We also did not find that the maximum standardised uptake (SUVmax) of the most avid lesion correlated with progression risk in this analysis, although previous studies suggest that an SUV lean body mass (SUVlbm) of 5.2 and body surface area (SUVbsa) of >1.7 may correlate with higher risk of transformation.24 These alternative biomarkers (maximum standardized uptake value body weight (SUVbw), lean body mass (SUVlbm) may be of value in assessing risk of progression in future.

Limitations and future direction

This study is not without limitations. Data was collected retrospectively. The study also combines patients from both the UK and Brazil which adds heterogeneity to the study population. Despite variations in diagnostic, therapeutic and follow-up practices and different racial background of patients, outcomes were similar in two large referral centres on the two sides of the Atlantic, which reflects the natural history of the disease and allows validation of findings across populations (Table 4), unlike population based studies, such as the US based study by El-Fattah et. al,[18] and that from the Netherlands,[25] Despite the merging of two cohorts, events were small, but SP are a rare plasma cell dyscrasia and our report reflects real world practice.

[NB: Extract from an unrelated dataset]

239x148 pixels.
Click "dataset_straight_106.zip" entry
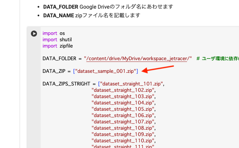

The findings described in this study require confirmation within a future case series, or in the planned plasmacytoma trials. Further investigational areas include: correlation between novel imaging and disease features/biology and role for adjuvant chemotherapy in the treatment of SP to improve cure rates. Functional imaging such as FDG PET-CT may have advantages over MRI, if standardised reporting parameters can be agreed, however access to this imaging tool for baseline/follow-up imaging after local treatment did not translate into a meaningful improvement in outcome. The optimal timing of repeat imaging after diagnosis also requires further investigation along with exploring the role of SUV derived parameters, e.g. SUVmax, total lesion glycolysis (TLG) or metabolic tumour volume (MTV) that may enable more accurate prognostication and monitoring of disease response. This study highlights how traditional baseline risk factors for progression are still too imprecise and are difficult to base treatment decisions for individual cases, therefore new biomarkers are needed.

Conclusion

SPs are a distinct sub-category of plasma cell dyscrasias characterised by their overall good prognosis, but with a varied risk of progression to MM. This study of 66 SP patients from Brazil and the UK confirms a good 5 year OS of 97.5%, with a prolonged PFS of 61 months. SBP rather than EMP enhances risk of progression to MM. Whole body imaging with PET/CT scan at diagnosis may have contributed to more accurate diagnosis of SP, excluding multi-focal/myeloma cases, resulting in selection of patients with better outcomes. Diagnostic utility of routine FU functional imaging appears limited. This study suggests that in cases with suspected disease progression, functional imaging can aid diagnosis, however negative findings cannot reliably exclude impending progression. We hope that this study will encourage a review of current SP guidelines. Treatment modality is not a predictor of survival but adjuvant chemotherapy may be worthy of prospective evaluation.